*Aufgabe*.
Womit vergleicht der Text über ökonomische Gesetze im Sozialismus die Regeln, die sich die Menschen im Sozialismus selbst schaffen?

*Vorliegender Text*.
______
Von einem ökonomischen Grundgesetz im Sozialismus zu sprechen, wie wir mit Recht vom Wertgesetz als dem Grundgesetz des Kapitalismus sprechen, erscheint somit als von vornherein irrige Betrachtungsweise. Im Kapitalismus hat das Wertgesetz den Quasi-Charakter eines Naturgesetzes. Es regelt den Warentausch, die Verteilung des Arbeitsprodukts und die Verteilung der Arbeit, ohne dass die Produzenten zuvor eine Vereinbarung über den Charakter dieser Verteilung getroffen hätten. Das Gesetz ist ohne eine solche Vereinbarung da und wirksam. Die planende Tätigkeit des Kapitalisten und seiner Hilfskräfte und Stäbe findet auf der Grundlage und der Voraussetzung des funktionierenden Wertgesetzes statt. Daran muss er seine Planung anpassen, will er nicht untergehen. Ein so (ohne Bewusstsein und Vereinbarung der Produzenten) zustande gekommenes Grundgesetz kann es im Sozialismus nicht geben. Die Umwälzung der Produktionsverhältnisse vom Kapitalismus zum Sozialismus geschieht - wenn sie denn je wieder geschieht - gerade deshalb, um dem blind wirkenden Wertgesetz (und seinen Kindern, dem Mehrwertgesetz und der Profitlogik) das bewusste Handeln der Arbeitenden entgegenzustellen. Der Sozialismus ist Sozialismus nur dann, wenn die Menschen "Natur"-Gesetzen wirklich nur in ihrer Beziehung zur Natur unterworfen sind, nicht aber dann, wenn es um die Beziehung der Menschen untereinander geht. Der Mensch im Sozialismus muss sich seine ökonomischen Gesetze (besser seine Regeln) selbst schaffen. Diese Regeln mögen, wenn sie "Gültigkeit" erreicht haben, ähnlich wie juristische Gesetze und Regeln im kapitalistischen Arbeitsprozess von den Produzenten angeeignet und verinnerlicht werden, sie werden dennoch damit nicht zu objektiven Gesetzen, sondern sie bleiben (durch politische Entscheidungen) zustande gekommene Verhaltensmaßregeln, denen sich die Produzenten unterwerfen, weil sie einsichtig sind. Sie entsprechen den Regeln des Straßenverkehrs. Sie sind die Regeln des ökonomischen Verkehrs der Menschen untereinander.
______
*Datenauszug*.
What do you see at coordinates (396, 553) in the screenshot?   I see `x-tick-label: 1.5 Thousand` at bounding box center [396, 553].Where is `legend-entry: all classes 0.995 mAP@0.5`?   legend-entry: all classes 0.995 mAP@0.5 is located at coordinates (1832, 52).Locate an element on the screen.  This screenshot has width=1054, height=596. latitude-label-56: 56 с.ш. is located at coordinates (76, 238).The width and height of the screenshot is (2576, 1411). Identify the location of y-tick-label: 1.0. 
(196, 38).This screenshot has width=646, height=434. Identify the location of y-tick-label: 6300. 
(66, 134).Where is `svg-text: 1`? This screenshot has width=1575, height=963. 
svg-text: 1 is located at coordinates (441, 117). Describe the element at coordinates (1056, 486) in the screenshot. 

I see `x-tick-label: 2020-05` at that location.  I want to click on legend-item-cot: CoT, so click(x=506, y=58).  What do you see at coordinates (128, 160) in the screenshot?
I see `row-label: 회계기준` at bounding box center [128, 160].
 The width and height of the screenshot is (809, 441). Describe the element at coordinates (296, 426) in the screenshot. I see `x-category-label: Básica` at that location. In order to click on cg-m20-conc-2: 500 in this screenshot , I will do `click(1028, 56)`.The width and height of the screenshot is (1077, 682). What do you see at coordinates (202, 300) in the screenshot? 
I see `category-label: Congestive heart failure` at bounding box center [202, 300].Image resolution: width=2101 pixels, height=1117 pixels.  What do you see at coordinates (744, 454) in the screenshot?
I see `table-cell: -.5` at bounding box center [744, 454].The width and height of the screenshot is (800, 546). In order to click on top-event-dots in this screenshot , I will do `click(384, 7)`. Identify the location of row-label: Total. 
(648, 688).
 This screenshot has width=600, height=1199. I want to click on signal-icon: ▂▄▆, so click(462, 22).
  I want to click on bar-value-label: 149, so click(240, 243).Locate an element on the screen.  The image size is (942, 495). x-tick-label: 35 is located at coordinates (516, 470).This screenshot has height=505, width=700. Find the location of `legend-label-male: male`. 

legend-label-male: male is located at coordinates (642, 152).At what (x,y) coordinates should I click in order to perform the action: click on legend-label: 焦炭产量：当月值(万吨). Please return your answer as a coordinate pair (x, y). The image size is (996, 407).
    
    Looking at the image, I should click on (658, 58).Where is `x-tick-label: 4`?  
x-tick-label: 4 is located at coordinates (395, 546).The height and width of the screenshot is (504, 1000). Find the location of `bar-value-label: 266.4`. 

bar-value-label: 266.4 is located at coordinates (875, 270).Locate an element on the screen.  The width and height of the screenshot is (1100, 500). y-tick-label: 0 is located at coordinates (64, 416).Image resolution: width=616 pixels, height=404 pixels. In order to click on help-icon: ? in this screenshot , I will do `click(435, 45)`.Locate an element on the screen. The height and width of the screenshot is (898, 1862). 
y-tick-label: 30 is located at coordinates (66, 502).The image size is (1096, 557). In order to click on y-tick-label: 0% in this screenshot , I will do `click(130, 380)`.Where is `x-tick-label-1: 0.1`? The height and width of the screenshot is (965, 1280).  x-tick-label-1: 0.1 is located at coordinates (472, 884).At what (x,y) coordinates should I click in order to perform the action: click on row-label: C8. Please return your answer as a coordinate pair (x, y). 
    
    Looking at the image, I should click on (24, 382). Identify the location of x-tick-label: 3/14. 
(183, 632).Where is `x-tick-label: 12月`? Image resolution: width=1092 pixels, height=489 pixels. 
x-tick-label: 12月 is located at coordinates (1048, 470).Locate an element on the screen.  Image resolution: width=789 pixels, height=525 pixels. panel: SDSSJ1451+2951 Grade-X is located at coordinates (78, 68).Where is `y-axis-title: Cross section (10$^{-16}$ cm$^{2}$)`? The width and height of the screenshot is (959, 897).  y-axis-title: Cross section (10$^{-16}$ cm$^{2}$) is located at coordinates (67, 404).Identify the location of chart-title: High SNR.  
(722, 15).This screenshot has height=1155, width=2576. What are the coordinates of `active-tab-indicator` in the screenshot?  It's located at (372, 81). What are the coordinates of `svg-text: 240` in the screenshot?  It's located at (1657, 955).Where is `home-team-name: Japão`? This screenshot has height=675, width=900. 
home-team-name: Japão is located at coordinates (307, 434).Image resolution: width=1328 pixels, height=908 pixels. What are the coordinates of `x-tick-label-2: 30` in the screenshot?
______
*Endgültige Antwort*.
Mit den Regeln des Straßenverkehrs.